Parts of the exercise:
a. Decide whether each statement below agrees with the passage on the King James Version, answering yes or no and quoting the words of the passage that settle it. (i) The final revision took nine months at the Stationers’ Hall in London. (ii) The final revision was done by a panel of twelve scholars. (iii) Tyndale's family were wool merchants.
b. Write out the passage on the King James Version again, starting with "HENRY WANSBROUGH OSB" and going on through "in DANIELL 780.)", and switch "learning" to "scholarship" throughout.

Passage provided:
** begin **

THE KING JAMES VERSION, A BIBLE OF UNITY

HENRY WANSBROUGH OSB
A HIGH POINT OF ENGLISH LITERATURE
The King James Version of the Bible was one of the greatest achievements of English literature. It was produced at an unrivalled period of English culture and learning. During the years in which this version was being created an astonishing constellation of great writers was at work. Poets like John Donne (1572–1631), dramatists like William Shakespeare (1564–1625), Ben Jonson (1573–1637), essayists like Francis Bacon (1561–1626), homilists like Launcelot Andrewes (1555–1626) were at the height of their powers, writing with vigor, drama and confidence. The contemporary standard of learning may be judged from the remark in the Preface to the KJB, “the Syrian translation of the New Testament (NT) is in most learned men’s libraries […], and the Psalter in Arabic is with many.” (Qtd. in DANIELL 780.)
The process of preparing the translation of the King James Version would put the translators of many Bibles to shame. The KJB was prepared by six panels3 of translators, two at Oxford, two at Cambridge, two at Westminster. In all, at least fifty scholars were involved. All of these were under the close control of the King himself, the first four being presided by Regius Professors, who owed their jobs to him, the last two being located in the royal peculiar of Westminster, near London (now of course engulfed in London). The final revision took place over a period of nine months at the Stationers’ Hall in London. A panel of sixteen scholars sat round, each with a different Bible in one of the principal European languages, while the prepared version was read out. If they wished they could intervene. The notes taken by a scholar named John Bois on the discussion of the final part of the NT have recently been discovered and published, and show the care and detail with which the discussions were conducted.
A BIBLE OF UNITY
It would be possible to expand at length on the brilliance and literary importance of the KJB translation. However, such is not the subject of this paper, and I shall merely allude to three of the qualities of the translation achieved:
• The number of phrases which have become proverbial and unnoticed current coin in the English language is countless: “the powers that be,” “the fat of the land,” “not unto us, O Lord, not unto us,” “sour grapes,” “go from strength to strength,” “the salt of the earth,” “a thorn in the flesh.”
• The number of words newly invented: “passover,” “long-suffering,” “scapegoat” and many others.
• The rhythm and directness achieved by such qualities as use of monosyllables (“She gave me of the fruit and I did eat,” “The Lord is my shepherd, I shall not want”). The former is a perfect iambic pentameter. The version is full of rhythms that please the ear. If the translators took Tyndale’s style as their model, this third quality may be associated with Tyndale’s upbringing: he was born and bred in the sheep-farming country of the Vale of Berkeley, and his family were wool merchants. Much of the pungency and rhythm of his language may come from the speech of the local countrymen.

** end **

Source excerpt:
** begin **

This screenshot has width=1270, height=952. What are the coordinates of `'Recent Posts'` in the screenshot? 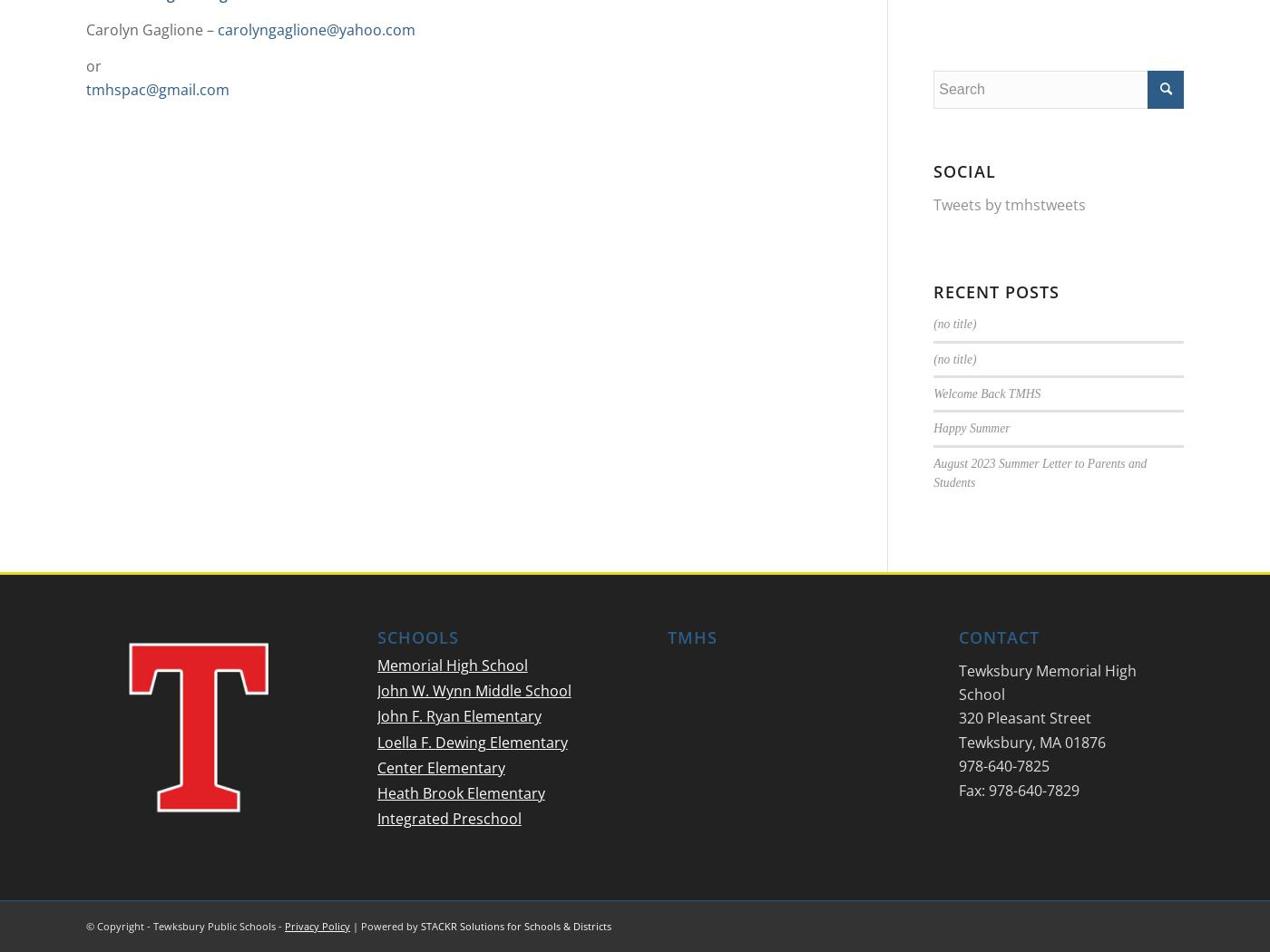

** end **

Solution list:
a.
(i) Yes: "The final revision took place over a period of nine months at the Stationers’ Hall in London."
(ii) No: "A panel of sixteen scholars sat round"
(iii) Yes: "his family were wool merchants"

b.
HENRY WANSBROUGH OSB
A HIGH POINT OF ENGLISH LITERATURE
The King James Version of the Bible was one of the greatest achievements of English literature. It was produced at an unrivalled period of English culture and scholarship. During the years in which this version was being created an astonishing constellation of great writers was at work. Poets like John Donne (1572–1631), dramatists like William Shakespeare (1564–1625), Ben Jonson (1573–1637), essayists like Francis Bacon (1561–1626), homilists like Launcelot Andrewes (1555–1626) were at the height of their powers, writing with vigor, drama and confidence. The contemporary standard of scholarship may be judged from the remark in the Preface to the KJB, “the Syrian translation of the New Testament (NT) is in most learned men’s libraries […], and the Psalter in Arabic is with many.” (Qtd. in DANIELL 780.)